|For this review I will
be discussing the Marshall version of the Dynatube plug-in, although it
should be noted that if you own more than one model of the Dynatube
range (four in total) that you will be able to mix and match the amp
heads and cabinets. It would be possible for example to run a
Marshall amp through the Mesa Boogie cabinet etc.
In order to get the best sound out
of a Dynatube rig, the manual suggests that you should use a line
level or pre-amplified signal from your analog inputs rather than
plugging in the guitar direct. For my purposes I found that excellent
results could be achieved by pre-amplifying my guitar through a Digitech ValveFX unit, and applying effects at this stage rather than
later on in Scope. However, it is quite feasible to record your
guitar dry and apply Dynatube plus Scope effects later on.

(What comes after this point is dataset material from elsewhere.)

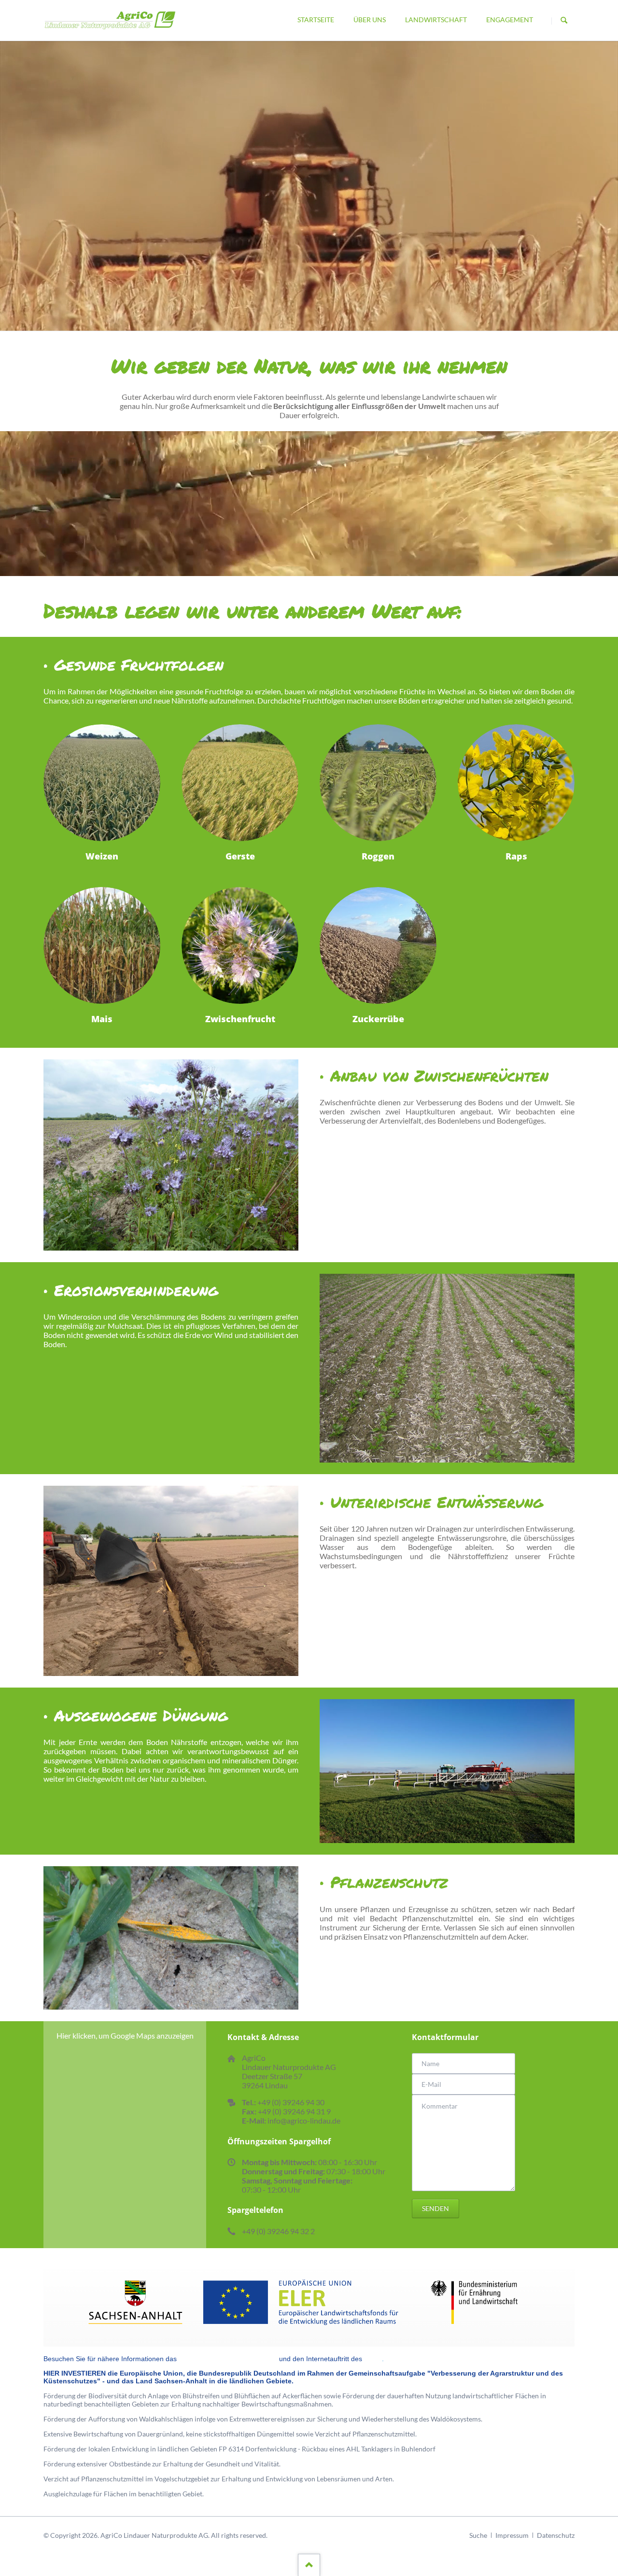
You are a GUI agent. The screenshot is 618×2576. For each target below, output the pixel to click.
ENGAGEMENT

Whilst this approach has the advantage of being able to tweak the amp
and cabinet sound later on, recording with Dynatube means that you can
remove the Dynatube from your project and use the DSP power for some
Another advantage of using
Dynatube is that it's designed to get greater distortion at lower
volumes, so you do not have to crank the volume as high as you would
on a real amplifier.
Another addition to the Dynatube
over a real amp is the 'Distance' knob which simulates the distance of
the microphone from the cabinet, allowing for a variation between near
field and far field tones.
All in all the Dynatube can add a
fantastic live crunch to otherwise boring DI guitar tones and is of
great convenience over using real amps: volume, space and expense wise.